Job Flexibility and Working Moms

Published under Finding a Job

Given Job Flexibility, Working Moms Deliver

By Carol Kleiman — Chicago Tribune

Donald Murray states firmly that “working mothers are among the most effective workers.”

And when Murray talks, people listen. He’s the highly successful chairman and chief executive officer of Resources Global Professionals Inc., a professional services firm based in Costa Mesa, Calif.

Murray founded the firm in 1996 and took it public in 2000. Annual revenues are approaching $500 million and today the company has 65 offices worldwide and some 3,000 employees. Fifty percent of its associates who work with clients are women.

What’s more, four out of five of the company’s regional directors are women with children.

“Working mothers are our competitive edge,” said Murray, who has a bachelor’s of science degree in business administration and accounting and a master’s degree in business taxation.

“Working mothers, in my opinion, provide much higher results with flexible hours than average guys do who could be there 60 hours a week.”

The CEO says he has observed “that no one can juggle things or multitask like a professional woman with children. But many employers don’t acknowledge that.”

It was in 1976, when Murray was hired by a large accounting firm, that he saw the potential - and problems - faced by working mothers.

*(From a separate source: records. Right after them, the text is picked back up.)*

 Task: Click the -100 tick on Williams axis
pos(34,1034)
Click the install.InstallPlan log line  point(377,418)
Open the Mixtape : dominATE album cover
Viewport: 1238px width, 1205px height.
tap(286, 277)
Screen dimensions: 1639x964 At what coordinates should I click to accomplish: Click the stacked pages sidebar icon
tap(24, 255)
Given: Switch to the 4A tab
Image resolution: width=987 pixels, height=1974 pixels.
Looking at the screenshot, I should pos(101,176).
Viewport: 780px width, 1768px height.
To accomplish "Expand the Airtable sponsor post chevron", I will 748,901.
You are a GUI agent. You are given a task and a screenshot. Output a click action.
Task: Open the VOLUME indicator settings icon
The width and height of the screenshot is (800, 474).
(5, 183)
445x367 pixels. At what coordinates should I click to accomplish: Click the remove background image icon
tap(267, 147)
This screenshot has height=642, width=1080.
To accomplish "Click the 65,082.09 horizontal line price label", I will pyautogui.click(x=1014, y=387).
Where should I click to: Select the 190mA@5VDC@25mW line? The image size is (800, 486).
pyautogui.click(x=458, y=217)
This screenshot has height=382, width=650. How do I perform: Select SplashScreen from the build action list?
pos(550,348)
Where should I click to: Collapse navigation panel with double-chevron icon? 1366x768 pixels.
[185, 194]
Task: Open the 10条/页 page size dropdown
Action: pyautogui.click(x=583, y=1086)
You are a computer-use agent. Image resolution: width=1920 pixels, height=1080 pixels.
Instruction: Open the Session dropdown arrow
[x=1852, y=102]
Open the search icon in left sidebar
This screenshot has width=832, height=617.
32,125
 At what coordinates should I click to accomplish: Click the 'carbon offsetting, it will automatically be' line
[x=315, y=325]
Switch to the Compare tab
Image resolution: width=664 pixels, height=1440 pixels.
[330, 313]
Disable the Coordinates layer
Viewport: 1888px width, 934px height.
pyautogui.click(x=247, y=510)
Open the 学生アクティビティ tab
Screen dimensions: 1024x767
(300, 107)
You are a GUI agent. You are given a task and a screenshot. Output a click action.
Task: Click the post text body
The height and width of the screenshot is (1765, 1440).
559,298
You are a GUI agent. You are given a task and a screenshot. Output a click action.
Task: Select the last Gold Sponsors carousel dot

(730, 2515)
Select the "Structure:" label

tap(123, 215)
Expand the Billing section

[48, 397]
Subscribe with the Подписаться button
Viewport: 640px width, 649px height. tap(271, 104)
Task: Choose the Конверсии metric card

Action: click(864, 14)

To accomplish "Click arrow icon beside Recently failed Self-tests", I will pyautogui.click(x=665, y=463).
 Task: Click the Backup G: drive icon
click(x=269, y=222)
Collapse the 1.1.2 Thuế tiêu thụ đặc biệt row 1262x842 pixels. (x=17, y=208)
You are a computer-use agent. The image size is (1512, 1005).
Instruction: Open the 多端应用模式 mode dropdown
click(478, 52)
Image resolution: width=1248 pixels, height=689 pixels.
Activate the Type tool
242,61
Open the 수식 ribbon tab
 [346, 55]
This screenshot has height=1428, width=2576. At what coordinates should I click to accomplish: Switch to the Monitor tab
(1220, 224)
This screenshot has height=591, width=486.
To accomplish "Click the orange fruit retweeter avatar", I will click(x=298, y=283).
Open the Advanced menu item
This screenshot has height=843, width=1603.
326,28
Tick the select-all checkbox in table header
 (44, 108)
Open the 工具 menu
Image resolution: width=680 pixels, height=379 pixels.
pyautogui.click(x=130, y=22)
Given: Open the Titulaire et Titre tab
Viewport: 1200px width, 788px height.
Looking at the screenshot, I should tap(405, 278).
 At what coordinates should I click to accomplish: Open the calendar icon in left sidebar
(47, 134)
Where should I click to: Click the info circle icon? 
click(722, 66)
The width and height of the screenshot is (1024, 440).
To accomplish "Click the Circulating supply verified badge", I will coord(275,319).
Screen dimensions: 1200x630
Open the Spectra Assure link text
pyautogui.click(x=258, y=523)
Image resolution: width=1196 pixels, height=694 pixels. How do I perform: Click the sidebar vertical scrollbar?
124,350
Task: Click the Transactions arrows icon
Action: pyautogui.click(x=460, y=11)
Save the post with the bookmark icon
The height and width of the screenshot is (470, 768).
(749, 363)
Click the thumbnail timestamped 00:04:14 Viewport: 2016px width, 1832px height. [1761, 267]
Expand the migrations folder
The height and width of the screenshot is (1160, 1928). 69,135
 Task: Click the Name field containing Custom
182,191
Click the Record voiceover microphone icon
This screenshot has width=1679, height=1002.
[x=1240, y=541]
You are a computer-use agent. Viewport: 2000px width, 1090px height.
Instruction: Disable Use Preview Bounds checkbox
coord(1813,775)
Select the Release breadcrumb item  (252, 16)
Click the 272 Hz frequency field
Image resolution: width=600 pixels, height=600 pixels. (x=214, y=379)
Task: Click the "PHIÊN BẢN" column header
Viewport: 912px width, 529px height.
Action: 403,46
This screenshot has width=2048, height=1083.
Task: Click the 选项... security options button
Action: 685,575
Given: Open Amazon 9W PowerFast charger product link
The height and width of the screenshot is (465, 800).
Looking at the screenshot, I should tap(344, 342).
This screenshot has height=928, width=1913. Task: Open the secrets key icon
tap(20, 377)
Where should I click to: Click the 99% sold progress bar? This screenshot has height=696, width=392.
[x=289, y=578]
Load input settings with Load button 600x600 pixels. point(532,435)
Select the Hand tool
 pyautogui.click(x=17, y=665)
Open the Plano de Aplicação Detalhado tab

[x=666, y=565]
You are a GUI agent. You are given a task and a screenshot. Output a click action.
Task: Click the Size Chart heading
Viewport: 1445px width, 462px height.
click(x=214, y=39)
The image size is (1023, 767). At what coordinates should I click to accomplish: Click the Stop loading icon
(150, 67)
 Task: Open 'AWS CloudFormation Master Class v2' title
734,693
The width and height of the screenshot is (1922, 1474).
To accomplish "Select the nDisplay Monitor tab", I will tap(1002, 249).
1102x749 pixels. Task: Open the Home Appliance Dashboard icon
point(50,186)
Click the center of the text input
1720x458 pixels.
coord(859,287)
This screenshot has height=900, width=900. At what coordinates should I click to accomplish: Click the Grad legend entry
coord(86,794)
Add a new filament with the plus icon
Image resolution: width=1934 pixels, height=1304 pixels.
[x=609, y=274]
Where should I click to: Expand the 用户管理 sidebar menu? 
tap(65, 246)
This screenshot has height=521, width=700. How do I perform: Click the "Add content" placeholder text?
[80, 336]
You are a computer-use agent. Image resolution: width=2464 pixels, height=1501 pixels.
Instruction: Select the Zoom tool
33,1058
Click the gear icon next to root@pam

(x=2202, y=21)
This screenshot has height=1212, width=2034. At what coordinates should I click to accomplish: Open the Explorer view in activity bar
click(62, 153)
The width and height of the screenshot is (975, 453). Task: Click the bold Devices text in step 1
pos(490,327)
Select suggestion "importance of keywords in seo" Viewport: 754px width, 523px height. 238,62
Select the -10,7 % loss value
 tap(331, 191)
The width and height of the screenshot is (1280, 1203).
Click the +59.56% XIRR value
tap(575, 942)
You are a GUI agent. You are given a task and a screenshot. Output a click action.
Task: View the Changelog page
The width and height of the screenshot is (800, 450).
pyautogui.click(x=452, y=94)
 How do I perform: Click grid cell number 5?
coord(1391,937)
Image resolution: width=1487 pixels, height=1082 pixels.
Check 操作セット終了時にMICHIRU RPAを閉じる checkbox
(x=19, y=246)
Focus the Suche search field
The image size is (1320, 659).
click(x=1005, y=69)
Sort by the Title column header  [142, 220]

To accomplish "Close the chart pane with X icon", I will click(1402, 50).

“Half of the people hired at the same time as I was were women,” he said. “But by the time I became partner, none of the women were still there. You know when that happens that something needs to be fixed.”

In the early 1990s, when he became manager of 200 people at the firm, Murray observed that there were real barriers erected to the success and advancement of employed mothers.

“I saw that the company focus was on how many hours the women worked, on their input — and not on what they actually accomplished,” he said. And that is why, in his company, Murray added, “we don’t monitor hours, we monitor results.”

The CEO further shows his support for women in his role as a volunteer for Human Options, an organization that assists women who are victims of domestic violence. Since 1997, Murray has offered an internship program to provide training to women recommended by the agency.

It’s Murray’s belief that working mothers need flexibility to realize their potential: With it, nothing can stop them.

“Our company speaks for itself,” said Murray, who says he looks for quality when hiring — and often finds it among working mothers. “Our biggest region, the Northeast, is run by a woman with three children; the Midwest, by a woman with two children, and the West Coast, a woman with three children.”

Murray says he tries to attract outstanding people, regardless of gender. “And a lot of outstanding people with children happen to be professional women with children who have felt that they were not given an equal opportunity to be successful because of their family responsibilities.

“And they run the place,” he said.

Moe Grzelakowski is a successful businesswoman, mother of two and author of “Mother Leads Best: 50 Women Who Are Changing the Way Organizations Define Leadership” (Dearborn Trade, $22). In her book, Grzelakowski asserts that “motherhood has a positive impact on women’s ability to lead.”

And here’s why; “Motherhood has helped women executives change from good leaders into great ones,” the author says.

“Children transform ultrahigh-achieving women, leavening their highly focused, intensely driven, tough-minded traits with character and compassion. . . . (They) become softer, yet stronger; more confident, yet more humble; more directed, yet more tolerant. All in all, children not only give them a greater capacity to lead, but they stimulate a greater capacity to love.

“Leadership, coupled with love, is very powerful.”